Supplied material —

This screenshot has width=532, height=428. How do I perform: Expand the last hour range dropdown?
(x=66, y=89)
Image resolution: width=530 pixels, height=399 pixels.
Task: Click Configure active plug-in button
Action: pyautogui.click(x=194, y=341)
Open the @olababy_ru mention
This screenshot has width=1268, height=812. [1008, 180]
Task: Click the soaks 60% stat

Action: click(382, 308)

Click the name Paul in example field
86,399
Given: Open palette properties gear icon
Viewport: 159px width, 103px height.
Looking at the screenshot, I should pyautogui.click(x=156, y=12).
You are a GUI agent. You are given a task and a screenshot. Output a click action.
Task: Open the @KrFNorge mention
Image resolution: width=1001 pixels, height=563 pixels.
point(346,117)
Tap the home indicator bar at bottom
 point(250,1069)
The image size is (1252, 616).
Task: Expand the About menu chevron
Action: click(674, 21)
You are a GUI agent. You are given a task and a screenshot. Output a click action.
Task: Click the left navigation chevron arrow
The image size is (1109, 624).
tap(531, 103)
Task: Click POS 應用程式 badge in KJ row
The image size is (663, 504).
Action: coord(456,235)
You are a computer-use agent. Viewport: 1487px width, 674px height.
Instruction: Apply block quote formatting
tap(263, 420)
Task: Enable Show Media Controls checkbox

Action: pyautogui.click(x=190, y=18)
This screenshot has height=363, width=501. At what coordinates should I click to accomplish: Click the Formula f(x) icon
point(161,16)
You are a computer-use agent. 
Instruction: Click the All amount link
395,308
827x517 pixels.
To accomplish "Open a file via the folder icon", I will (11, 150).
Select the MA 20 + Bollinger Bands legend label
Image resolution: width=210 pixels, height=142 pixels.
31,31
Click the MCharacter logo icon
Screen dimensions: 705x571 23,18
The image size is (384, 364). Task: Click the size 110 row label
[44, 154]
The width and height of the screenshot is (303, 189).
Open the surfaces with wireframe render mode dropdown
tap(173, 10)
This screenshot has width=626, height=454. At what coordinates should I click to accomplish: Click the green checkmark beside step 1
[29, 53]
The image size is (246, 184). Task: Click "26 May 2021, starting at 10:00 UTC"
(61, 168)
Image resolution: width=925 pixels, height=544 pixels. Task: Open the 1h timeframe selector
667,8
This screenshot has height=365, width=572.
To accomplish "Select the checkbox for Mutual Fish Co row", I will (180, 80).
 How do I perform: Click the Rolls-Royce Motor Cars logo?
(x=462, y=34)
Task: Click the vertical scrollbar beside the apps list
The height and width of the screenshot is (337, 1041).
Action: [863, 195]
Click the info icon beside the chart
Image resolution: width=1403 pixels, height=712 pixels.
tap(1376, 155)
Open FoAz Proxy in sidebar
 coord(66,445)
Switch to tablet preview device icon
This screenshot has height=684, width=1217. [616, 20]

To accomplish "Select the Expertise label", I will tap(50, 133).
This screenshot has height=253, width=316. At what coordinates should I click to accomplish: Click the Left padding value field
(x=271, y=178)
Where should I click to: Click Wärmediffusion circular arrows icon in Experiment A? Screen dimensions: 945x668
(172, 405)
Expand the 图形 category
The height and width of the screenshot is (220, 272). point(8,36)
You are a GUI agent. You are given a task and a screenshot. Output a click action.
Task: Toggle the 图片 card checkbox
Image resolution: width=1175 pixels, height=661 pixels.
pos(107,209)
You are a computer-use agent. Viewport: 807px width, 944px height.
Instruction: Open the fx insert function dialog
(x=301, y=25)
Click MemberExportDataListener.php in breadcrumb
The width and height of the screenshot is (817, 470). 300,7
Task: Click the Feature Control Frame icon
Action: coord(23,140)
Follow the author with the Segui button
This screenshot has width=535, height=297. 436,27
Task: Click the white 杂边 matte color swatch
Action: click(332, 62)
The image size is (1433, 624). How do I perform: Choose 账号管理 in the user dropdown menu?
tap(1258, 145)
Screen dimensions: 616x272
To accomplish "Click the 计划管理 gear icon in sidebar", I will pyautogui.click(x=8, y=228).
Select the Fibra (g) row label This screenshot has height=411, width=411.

What to do — Every line of the data above that includes "computer" should be listed.

Reply to the exercise —
You are a computer-use agent. Viewport: 1487px width, 674px height.
You are a computer-use agent. 
You are a computer-use agent. Viewport: 807px width, 944px height.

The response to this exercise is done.